Exercise directions = Retype, word for word, every line from the one holding "1372x872 pixels." through the one holding "Expand the 72pt" in the entries below, both included, and only those lines.

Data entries
■ ■ ■ ■ ■ ■ ■

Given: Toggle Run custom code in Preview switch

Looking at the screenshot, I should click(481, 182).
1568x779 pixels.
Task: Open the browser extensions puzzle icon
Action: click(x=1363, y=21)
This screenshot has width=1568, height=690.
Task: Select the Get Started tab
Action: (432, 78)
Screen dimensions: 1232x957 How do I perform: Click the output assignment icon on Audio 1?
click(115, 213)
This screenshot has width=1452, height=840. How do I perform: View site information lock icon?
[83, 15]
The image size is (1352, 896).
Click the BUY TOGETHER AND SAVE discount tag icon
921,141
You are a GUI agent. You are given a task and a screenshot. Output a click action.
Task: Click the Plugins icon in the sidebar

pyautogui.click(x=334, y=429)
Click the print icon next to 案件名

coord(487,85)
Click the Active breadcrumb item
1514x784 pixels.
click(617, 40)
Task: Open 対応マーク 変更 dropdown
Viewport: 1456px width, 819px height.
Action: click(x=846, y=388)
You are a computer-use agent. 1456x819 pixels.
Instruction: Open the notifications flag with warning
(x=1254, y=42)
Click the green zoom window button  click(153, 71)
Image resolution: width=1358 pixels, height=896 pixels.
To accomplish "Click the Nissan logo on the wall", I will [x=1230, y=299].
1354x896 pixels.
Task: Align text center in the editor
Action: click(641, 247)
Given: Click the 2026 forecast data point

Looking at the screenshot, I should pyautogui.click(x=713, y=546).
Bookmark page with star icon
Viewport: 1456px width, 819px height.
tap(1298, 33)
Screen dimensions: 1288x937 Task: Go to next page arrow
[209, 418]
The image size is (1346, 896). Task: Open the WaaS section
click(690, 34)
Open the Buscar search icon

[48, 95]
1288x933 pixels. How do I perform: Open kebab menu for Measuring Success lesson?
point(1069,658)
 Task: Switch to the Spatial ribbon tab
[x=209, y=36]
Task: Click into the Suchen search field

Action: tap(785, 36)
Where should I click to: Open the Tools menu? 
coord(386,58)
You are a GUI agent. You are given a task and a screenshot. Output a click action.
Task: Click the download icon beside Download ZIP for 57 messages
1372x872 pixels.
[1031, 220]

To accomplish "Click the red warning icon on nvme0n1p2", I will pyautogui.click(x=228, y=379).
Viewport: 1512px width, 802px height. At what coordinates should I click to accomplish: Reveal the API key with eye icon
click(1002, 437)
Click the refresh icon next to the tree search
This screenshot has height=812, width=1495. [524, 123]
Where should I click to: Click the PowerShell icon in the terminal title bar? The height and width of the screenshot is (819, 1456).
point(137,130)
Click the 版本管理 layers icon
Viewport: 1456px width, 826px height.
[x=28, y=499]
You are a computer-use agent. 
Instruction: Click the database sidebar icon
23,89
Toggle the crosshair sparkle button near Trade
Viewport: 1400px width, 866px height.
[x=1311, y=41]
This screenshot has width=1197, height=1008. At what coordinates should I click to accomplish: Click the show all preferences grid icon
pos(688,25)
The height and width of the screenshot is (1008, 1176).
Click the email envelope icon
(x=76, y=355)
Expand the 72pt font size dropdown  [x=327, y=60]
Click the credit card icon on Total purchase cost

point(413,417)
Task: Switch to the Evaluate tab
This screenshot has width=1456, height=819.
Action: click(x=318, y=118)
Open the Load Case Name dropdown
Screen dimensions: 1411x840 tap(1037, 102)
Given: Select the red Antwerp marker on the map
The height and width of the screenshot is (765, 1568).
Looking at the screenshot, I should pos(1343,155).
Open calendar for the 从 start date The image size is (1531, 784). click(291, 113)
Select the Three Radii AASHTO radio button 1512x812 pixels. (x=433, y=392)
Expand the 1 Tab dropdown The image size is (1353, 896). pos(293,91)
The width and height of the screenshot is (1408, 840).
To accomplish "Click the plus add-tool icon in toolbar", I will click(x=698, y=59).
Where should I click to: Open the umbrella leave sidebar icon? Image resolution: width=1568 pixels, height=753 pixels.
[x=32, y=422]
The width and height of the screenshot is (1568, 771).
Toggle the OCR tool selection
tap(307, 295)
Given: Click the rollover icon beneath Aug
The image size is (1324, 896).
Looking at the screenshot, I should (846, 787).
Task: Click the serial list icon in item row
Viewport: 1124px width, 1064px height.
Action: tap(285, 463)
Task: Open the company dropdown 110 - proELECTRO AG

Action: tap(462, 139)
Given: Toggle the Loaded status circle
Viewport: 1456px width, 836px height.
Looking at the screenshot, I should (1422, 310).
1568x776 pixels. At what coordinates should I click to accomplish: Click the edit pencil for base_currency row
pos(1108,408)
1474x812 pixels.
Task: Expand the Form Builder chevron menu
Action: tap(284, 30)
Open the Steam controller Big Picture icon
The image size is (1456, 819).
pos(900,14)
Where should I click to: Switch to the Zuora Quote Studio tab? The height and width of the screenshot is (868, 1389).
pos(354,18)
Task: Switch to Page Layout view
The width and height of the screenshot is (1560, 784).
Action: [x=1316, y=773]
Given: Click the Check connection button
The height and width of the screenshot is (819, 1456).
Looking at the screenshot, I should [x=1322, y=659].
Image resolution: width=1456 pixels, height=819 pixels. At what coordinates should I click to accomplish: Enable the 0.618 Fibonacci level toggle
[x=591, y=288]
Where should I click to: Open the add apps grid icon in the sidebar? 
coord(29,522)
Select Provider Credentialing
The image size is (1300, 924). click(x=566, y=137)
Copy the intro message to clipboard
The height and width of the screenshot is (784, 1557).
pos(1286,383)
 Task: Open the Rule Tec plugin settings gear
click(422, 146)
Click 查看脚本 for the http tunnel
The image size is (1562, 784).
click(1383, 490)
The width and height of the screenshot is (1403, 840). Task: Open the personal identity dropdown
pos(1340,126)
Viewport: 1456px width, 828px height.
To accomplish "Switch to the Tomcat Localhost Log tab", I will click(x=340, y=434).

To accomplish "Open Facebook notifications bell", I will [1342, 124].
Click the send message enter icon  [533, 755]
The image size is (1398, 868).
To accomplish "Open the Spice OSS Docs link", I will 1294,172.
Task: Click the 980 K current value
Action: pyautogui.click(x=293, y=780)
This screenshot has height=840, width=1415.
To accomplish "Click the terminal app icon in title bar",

■ ■ ■ ■ ■ ■ ■

Response =
1372x872 pixels.
[1031, 220]

To accomplish "Click the red warning icon on nvme0n1p2", I will pyautogui.click(x=228, y=379).
Viewport: 1512px width, 802px height. At what coordinates should I click to accomplish: Reveal the API key with eye icon
click(1002, 437)
Click the refresh icon next to the tree search
This screenshot has height=812, width=1495. [524, 123]
Where should I click to: Click the PowerShell icon in the terminal title bar? The height and width of the screenshot is (819, 1456).
point(137,130)
Click the 版本管理 layers icon
Viewport: 1456px width, 826px height.
[x=28, y=499]
You are a computer-use agent. 
Instruction: Click the database sidebar icon
23,89
Toggle the crosshair sparkle button near Trade
Viewport: 1400px width, 866px height.
[x=1311, y=41]
This screenshot has width=1197, height=1008. At what coordinates should I click to accomplish: Click the show all preferences grid icon
pos(688,25)
The height and width of the screenshot is (1008, 1176).
Click the email envelope icon
(x=76, y=355)
Expand the 72pt font size dropdown  [x=327, y=60]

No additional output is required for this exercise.